** Set task 1 **
In the notebook code, translate the sentence "Install packages" into Spanish.
** Set task 2 **
Shift every click coordinate in the answers by 119 and write out the entries from their first line up to and including the line with "HOME (317, 25)", keeping all the request lines too.

In [3]:
%%capture
try:
    import transformers4rec
except:
    print("Install packages\n\n")
    !pip install transformers4rec[pytorch,nvtabular]
    !pip install -U nvtabular==1.3.3
    !pip install beartype
    !pip install -U pytorch_lightning

In [6]:
import os
import ast
import json
import glob
import torch
import warnings
import numpy as np
import pandas as pd
import seaborn as sns
import nvtabular as nvt
import matplotlib.pyplot as plt
import gc
import cudf

from tqdm import tqdm
from datetime import datetime
from collections import Counter
from sklearn import preprocessing

warnings.simplefilter(action='ignore', category=FutureWarning)
warnings.simplefilter(action='ignore', category=UserWarning)

from nvtabular.ops import *
from merlin.schema.tags import Tags
from merlin_standard_lib import Schema
#from transformers4rec import torch as tr
from transformers4rec.torch import Trainer
from transformers4rec.torch.ranking_metric import RecallAt
from nvtabular.loader.torch import TorchAsyncItr, DLDataLoader
from transformers4rec.config.trainer import T4RecTrainingArguments

TypeError: __new__() missing 1 required positional argument: 'task'

In [None]:
OUTPUT_PATH =  '/kaggle/working/'
os.makedirs('output', exist_ok=True)

** Records provided **
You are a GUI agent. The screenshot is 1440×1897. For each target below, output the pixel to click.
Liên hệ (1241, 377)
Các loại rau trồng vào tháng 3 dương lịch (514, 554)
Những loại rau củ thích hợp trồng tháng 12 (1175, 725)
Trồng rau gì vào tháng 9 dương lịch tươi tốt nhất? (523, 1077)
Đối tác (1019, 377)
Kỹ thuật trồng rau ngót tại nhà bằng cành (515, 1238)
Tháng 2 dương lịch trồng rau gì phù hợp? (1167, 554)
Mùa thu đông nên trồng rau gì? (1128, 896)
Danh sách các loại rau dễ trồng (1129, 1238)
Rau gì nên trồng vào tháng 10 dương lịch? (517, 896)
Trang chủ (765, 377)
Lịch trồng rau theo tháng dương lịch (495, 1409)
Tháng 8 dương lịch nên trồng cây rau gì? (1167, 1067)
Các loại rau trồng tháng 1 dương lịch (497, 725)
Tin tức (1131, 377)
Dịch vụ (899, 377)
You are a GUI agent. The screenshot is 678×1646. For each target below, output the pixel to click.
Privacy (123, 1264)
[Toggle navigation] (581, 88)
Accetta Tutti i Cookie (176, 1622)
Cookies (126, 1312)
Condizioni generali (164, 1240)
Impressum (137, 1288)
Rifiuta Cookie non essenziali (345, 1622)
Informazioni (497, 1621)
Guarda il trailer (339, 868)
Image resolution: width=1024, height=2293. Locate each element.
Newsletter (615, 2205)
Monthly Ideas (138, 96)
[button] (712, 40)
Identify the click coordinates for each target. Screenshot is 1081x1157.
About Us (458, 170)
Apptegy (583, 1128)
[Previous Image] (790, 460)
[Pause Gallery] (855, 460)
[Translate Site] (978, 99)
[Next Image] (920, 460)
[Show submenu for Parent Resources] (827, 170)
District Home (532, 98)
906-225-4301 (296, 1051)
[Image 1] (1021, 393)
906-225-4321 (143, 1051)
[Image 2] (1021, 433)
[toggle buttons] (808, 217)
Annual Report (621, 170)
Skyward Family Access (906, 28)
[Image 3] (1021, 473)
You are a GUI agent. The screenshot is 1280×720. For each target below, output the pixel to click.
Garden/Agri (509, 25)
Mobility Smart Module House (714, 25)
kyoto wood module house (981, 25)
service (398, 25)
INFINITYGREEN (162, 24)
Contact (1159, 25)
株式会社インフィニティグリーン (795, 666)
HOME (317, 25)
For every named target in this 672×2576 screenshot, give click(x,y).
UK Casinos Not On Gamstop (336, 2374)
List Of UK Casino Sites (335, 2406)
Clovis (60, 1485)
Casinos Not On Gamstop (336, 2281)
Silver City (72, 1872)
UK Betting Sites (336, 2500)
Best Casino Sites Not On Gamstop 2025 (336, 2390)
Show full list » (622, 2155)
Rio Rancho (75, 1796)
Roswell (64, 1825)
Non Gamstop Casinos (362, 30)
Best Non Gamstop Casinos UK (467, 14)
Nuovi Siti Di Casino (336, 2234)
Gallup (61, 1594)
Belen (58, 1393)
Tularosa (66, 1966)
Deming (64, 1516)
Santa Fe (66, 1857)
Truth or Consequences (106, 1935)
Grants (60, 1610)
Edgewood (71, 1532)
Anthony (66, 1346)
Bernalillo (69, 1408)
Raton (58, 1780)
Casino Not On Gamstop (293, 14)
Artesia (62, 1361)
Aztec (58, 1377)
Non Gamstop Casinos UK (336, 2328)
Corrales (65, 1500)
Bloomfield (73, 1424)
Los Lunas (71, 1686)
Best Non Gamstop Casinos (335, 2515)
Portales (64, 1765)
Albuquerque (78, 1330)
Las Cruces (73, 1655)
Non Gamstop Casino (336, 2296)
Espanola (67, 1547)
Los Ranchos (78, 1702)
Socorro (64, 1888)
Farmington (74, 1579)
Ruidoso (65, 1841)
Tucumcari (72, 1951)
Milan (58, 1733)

** Written solution 1 **
Instala los paquetes.

** Written solution 2 **
You are a GUI agent. The screenshot is 1440×1897. For each target below, output the pixel to click.
Liên hệ (1360, 496)
Các loại rau trồng vào tháng 3 dương lịch (633, 673)
Những loại rau củ thích hợp trồng tháng 12 (1294, 844)
Trồng rau gì vào tháng 9 dương lịch tươi tốt nhất? (642, 1196)
Đối tác (1138, 496)
Kỹ thuật trồng rau ngót tại nhà bằng cành (634, 1357)
Tháng 2 dương lịch trồng rau gì phù hợp? (1286, 673)
Mùa thu đông nên trồng rau gì? (1247, 1015)
Danh sách các loại rau dễ trồng (1248, 1357)
Rau gì nên trồng vào tháng 10 dương lịch? (636, 1015)
Trang chủ (884, 496)
Lịch trồng rau theo tháng dương lịch (614, 1528)
Tháng 8 dương lịch nên trồng cây rau gì? (1286, 1186)
Các loại rau trồng tháng 1 dương lịch (616, 844)
Tin tức (1250, 496)
Dịch vụ (1018, 496)
You are a GUI agent. The screenshot is 678×1646. For each target below, output the pixel to click.
Privacy (242, 1383)
[Toggle navigation] (700, 207)
Accetta Tutti i Cookie (295, 1741)
Cookies (245, 1431)
Condizioni generali (283, 1359)
Impressum (256, 1407)
Rifiuta Cookie non essenziali (464, 1741)
Informazioni (616, 1740)
Guarda il trailer (458, 987)
Image resolution: width=1024, height=2293. Locate each element.
Newsletter (734, 2324)
Monthly Ideas (257, 215)
[button] (831, 159)
Identify the click coordinates for each target. Screenshot is 1081x1157.
About Us (577, 289)
Apptegy (702, 1247)
[Previous Image] (909, 579)
[Pause Gallery] (974, 579)
[Translate Site] (1097, 218)
[Next Image] (1039, 579)
[Show submenu for Parent Resources] (946, 289)
District Home (651, 217)
906-225-4301 (415, 1170)
[Image 1] (1140, 512)
906-225-4321 (262, 1170)
[Image 2] (1140, 552)
[toggle buttons] (927, 336)
Annual Report (740, 289)
Skyward Family Access (1025, 147)
[Image 3] (1140, 592)
You are a GUI agent. The screenshot is 1280×720. For each target below, output the pixel to click.
Garden/Agri (628, 144)
Mobility Smart Module House (833, 144)
kyoto wood module house (1100, 144)
service (517, 144)
INFINITYGREEN (281, 143)
Contact (1278, 144)
株式会社インフィニティグリーン (914, 785)
HOME (436, 144)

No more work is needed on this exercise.